Elle lui tend la main maladroitement et ose un regard anxieux vers le garçon resté en retrait. Sa mâchoire carrée se crispe, et le regard qu'il lui lance est glacial. Il fait volte-face et quitte la pièce sans lui adresser un mot.
- Simon, son manager. Suis-moi, je vais te présenter aux autres. Tu auras deux répétitions en plus de la générale pour te familiariser avec la scène et prendre tes marques. Ton entraineur m'a assuré que tu maîtrises. Je pense que tu as compris l'enjeu de la soirée?
Ses mots sont fermes et vont de paire avec le sérieux de sa fonction, mais le regard qu'il lui adresse se veut doux et rassurant. Il la guide vers une autre pièce où est rassemblée le reste de l'équipe. L'humeur est au beau fixe quand elle pénètre dans la loge. L'énergie qui se dégage du groupe la met directement à l'aise. Ils se présentent un à un, l'interrogent sur son parcours de danseuse et prennent le temps de la rassurer sur les aspects plus techniques de certains mouvements.
- Tu l'as déjà rencontré?
- On va dire que j'ai plutôt fait connaissance avec sa façon de penser.
Elle laisse échapper un rire nerveux.
- Il danse avec Virginie depuis des années, je crois qu'il stresse de ne pas l'avoir à ses côtés ce soir pour la première.
- Control freak comme il est, t'es l'élément perturbateur sur lequel il n'a aucune prise. Il doit carrément flipper.
Elle hausse les épaules, mal à l'aise.
- Détends-toi, on va partir répéter. Suis le groupe, et fais toi confiance.
- Il est en interview pour le moment, il nous rejoindra pour la générale. C'est un perfectionniste doublé d'un casse-couilles quand il veut, mais il n'a encore mangé personne.
Malik, qu'elle a déjà croisé lors de certains workshops, éclate de rire et lui tape sur l'épaule avant de suivre le reste de la troupe hors de la loge. Elle reste seule encore quelques secondes avant de les rejoindre sur la scène, prie un Dieu auquel elle ne croit pas assez et invoque tous les Saints qu'elle connaît. Tout pour que son angoisse se taise et laisse son talent s'exprimer ce soir, que ses pieds foulent le sol sans accroc. Avec le même réflexe inné que ses poumons respirent de l'oxygène. Ça va le faire.
- Bon les gars, petite pause et on enchaîne avec la générale?
Elle n'a pas besoin de se retourner pour identifier la personne qui sort des backstage après leurs répétions de groupe. Elle sent sa présence dans son dos et un noeud se forme dans sa gorge. Il passe à côté d'elle et lui jette un regard en coin avant de rejoindre son chorégraphe sur le devant la scène sans lui prêter une seconde d'attention supplémentaire. Elle sent rapidement le peu d'assurance gagnée ces deux dernières heures quitter son corps. Traîtresse. Non pas qu'elle soit intimidée, mais son hostilité associée à sa propre anxiété lui donnent envie de disparaître dans un coin de la pièce.

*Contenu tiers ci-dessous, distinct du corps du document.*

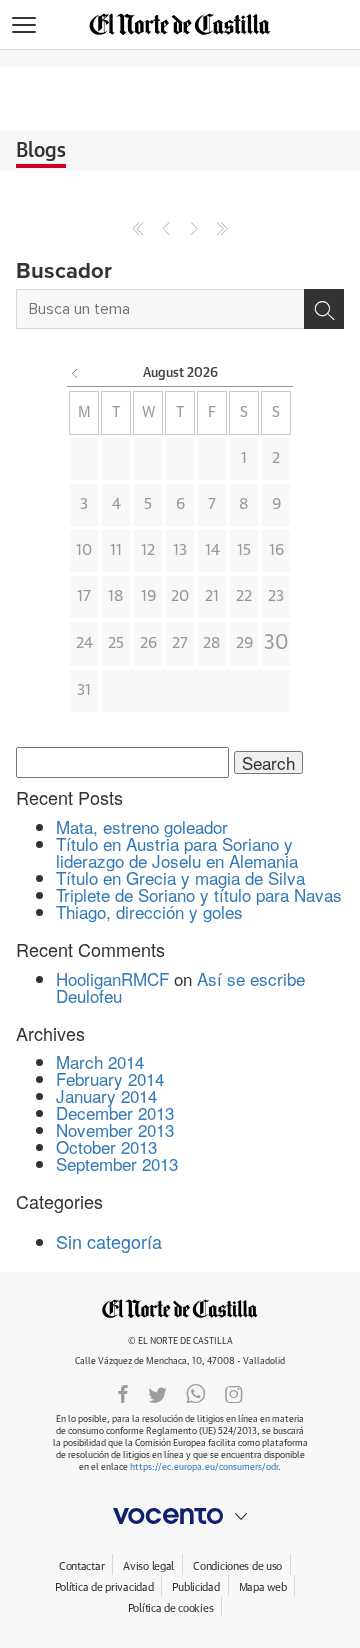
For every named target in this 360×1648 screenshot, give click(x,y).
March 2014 (100, 1061)
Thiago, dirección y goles (149, 911)
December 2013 (115, 1112)
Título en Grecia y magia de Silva (180, 877)
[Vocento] (180, 1516)
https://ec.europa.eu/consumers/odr (204, 1467)
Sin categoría (109, 1241)
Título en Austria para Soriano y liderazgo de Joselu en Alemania (177, 852)
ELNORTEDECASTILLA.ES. (180, 1309)
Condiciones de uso (237, 1566)
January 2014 (106, 1095)
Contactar (81, 1566)
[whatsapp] (196, 1393)
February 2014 (110, 1078)
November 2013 (115, 1129)
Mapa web (263, 1587)
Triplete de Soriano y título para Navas (199, 894)
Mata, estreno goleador (142, 826)
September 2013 (117, 1163)
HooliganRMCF (112, 978)
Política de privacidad (104, 1587)
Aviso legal (148, 1566)
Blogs (41, 151)
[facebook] (123, 1393)
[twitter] (157, 1393)
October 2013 (106, 1146)
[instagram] (234, 1393)
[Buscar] (324, 309)
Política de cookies (171, 1608)
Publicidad (195, 1587)
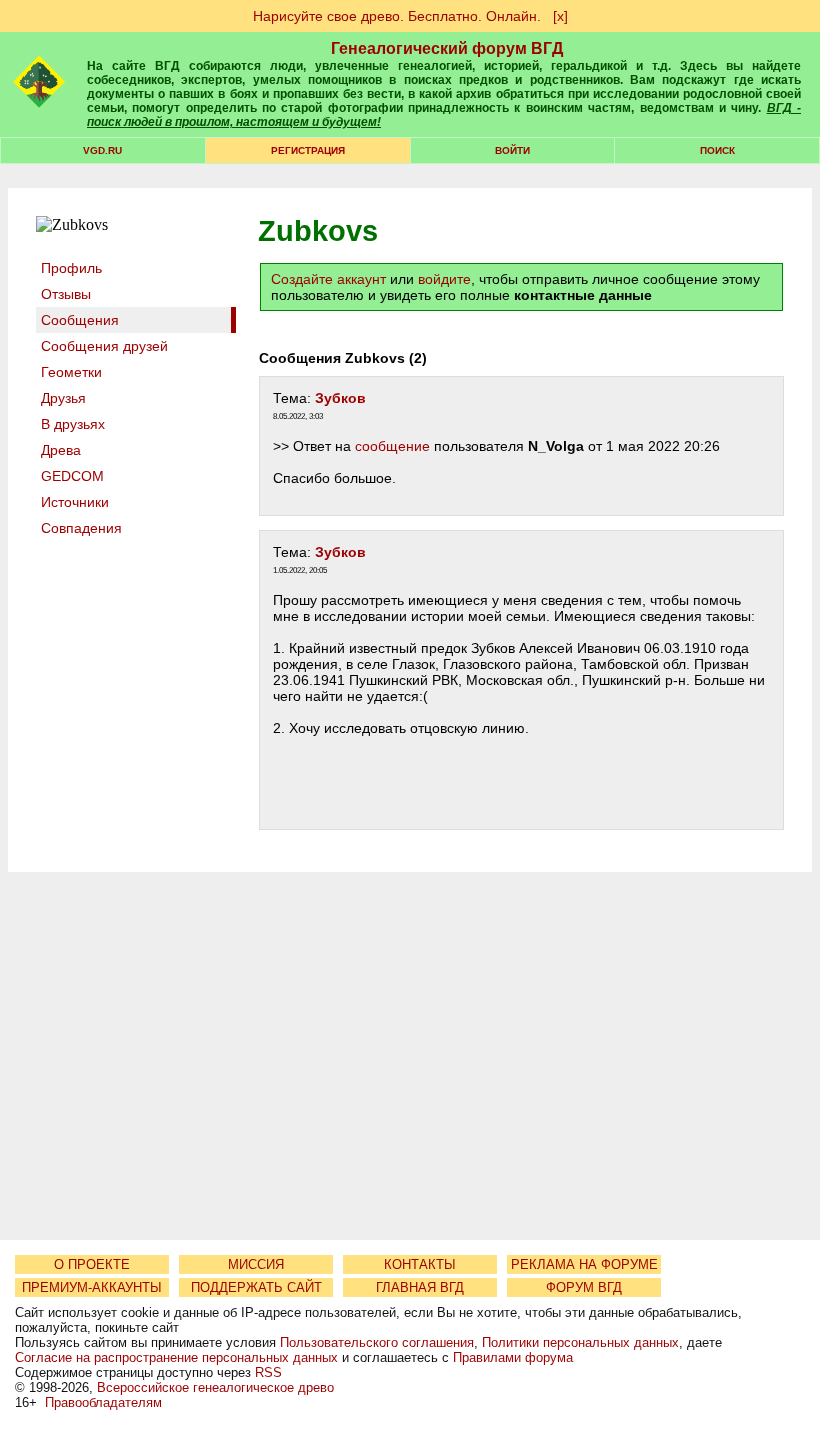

Dix minutes passent durant lesquelles elle fixe un point imaginaire devant elle. Elle est persuadée l'avoir entendu prononcer son prénom dans une discussion sur le placement de chaque danseur, mais n'a pas relevé la tête quand c'est arrivé. Perdue dans un énième compte du nombre de places assises aux balcons de la salle. Elle reprend: 1, 2, 3, 4,...
- Zoé, pour la troisième fois, est-ce que tu peux te placer à sa gauche?
Elle sursaute et rencontre cinq paires d'yeux qui la fixent. Un regard brun un peu plus insistant que les autres témoigne d'une impatience à peine dissimulée.
- Oh. Oui, bien sûr. Pardon.
- Maintenant qu'elle est réveillée, est-ce qu'on peut enfin commencer?
Il lève les yeux au ciel. Une vague de colère la submerge. Pour qui se prend-il. Elle se positionne à contrecœur, à sa droite et plante son regard dans celui du chorégraphe.
- Je suis prête.
- Allez les gars, on enchaîne sur la générale. Il nous reste 3 heures avant le début du show, c'est parti!
*
- Laisse ton corps s'exprimer. Fais lui confiance, il a en mémoire chaque mouvement. Laisse l'adrénaline exploser dans ton corps, tu verras c'est incroyable.
Malik lui glisse ces mots à l'oreille à quelques minutes du lancement. Ses genoux s'entrechoquent sous son costume. Si ce qu'elle a entendu au maquillage est vrai et qu'il a conçu chaque pièce de leurs habits de scène, elle doit admettre qu'il est doué. Elle ne lui fera cependant pas le compliment vu l'énergie qu'il déploie à l'ignorer. Artiste ou pas, faut pas pousser.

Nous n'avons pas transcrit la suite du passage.